Begin PAGE EXTRACT

An indictment must allege a certain time within the statute of limitations when the offense was committed. Bailey v. State, 65 Ga. 410. If the day and month are given and the year is omitted, it is insufficient. Hence, a charge that an offense was committed on “ the 3rd of June, instant,” was held to be defective, in Com. v. Hutton, 5 Gray 89. Gregory v. People, 30 Mich. 371; White v. State, 93 Ga. 48 (4). While the allegations in the indictment must be specific, the time may be established by circumstantial evidence, and the present case is within the rule laid down in Tillson v. Bowley, 8 Greenleaf (Me.), 163, followed in Marston v. Jenness, 12 N. H. 144, that “ when a month is referred to, it will be understood to be of the current year, unless from the connection it appears that another is intended.” Contra, Lehritter v. State, 42 Ind. 383. The indictment was found on August 26, 1903, and alleged that the assault with intent to mur*306der was committed on August 25, 1903. The trial took place in September, but during the same term at which the indictment was found. The witnesses for the State testified that the “ shooting occurred at 9:15 p.m., on August 25.” The defendant endeavored to establish an alibi, and offered much evidence to show that on August 25, 1903, at 9:15 p.m., he was at a church about four miles distant. The State offered other evidence in rebuttal. From this it appears that both sides understood that August 25, 1903, was the time referred to by the witnesses for the State; and there being no request to charge on this subject or as to the statute of limitations, and the only complaint being that the verdict is contrary to law and evidence, we do not feel authorized to grant a new trial upon the ground that the year was not established with sufficient certainty.

End PAGE EXTRACT

REQUIRED ACTIONS:
1. List every court case the court opinion cites by name.
2. Translate this sentence from the court opinion into Spanish: "If the day and month are given and the year is omitted, it is insufficient."

Begin GIVEN MATERIAL

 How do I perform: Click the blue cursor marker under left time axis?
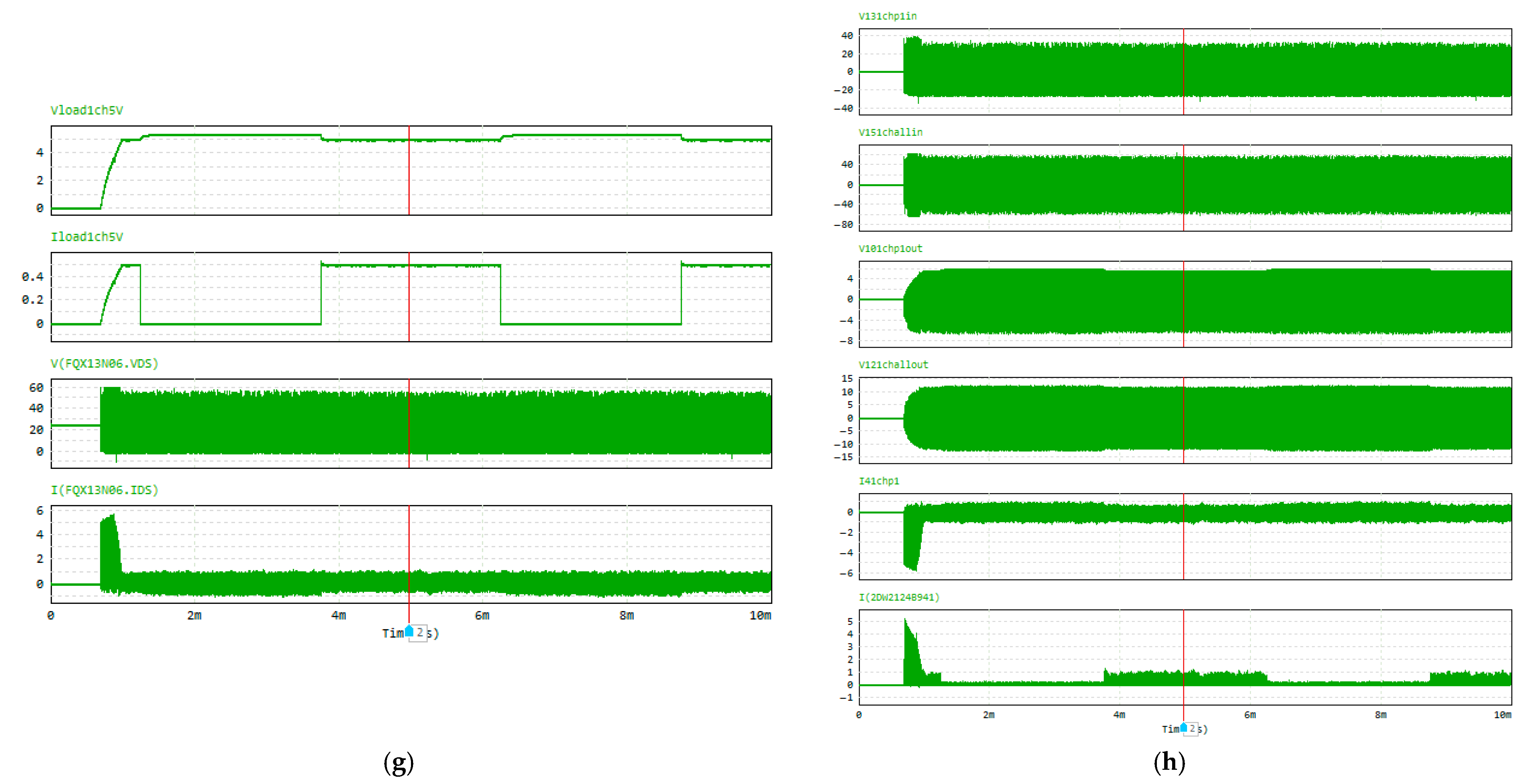(x=409, y=631)
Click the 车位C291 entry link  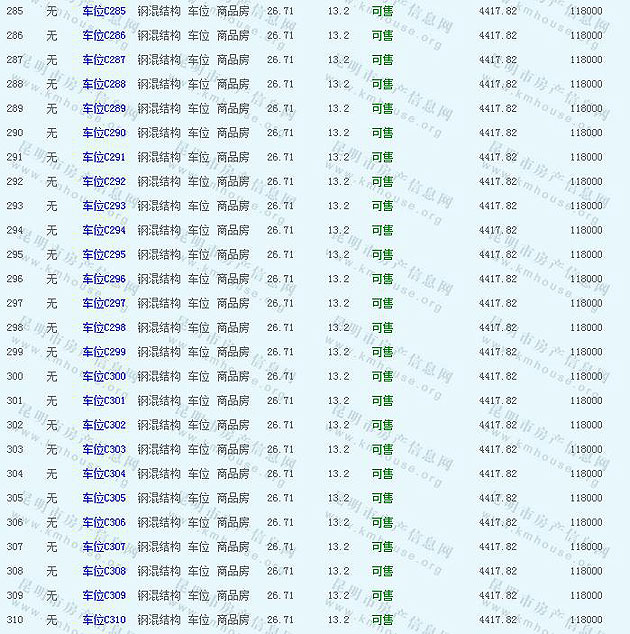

End GIVEN MATERIAL

RESPONSES BY TASK:
1.
Bailey v. State
Com. v. Hutton
Gregory v. People
White v. State
Tillson v. Bowley
Marston v. Jenness
Lehritter v. State

2. Si se indican el día y el mes y se omite el año, es insuficiente.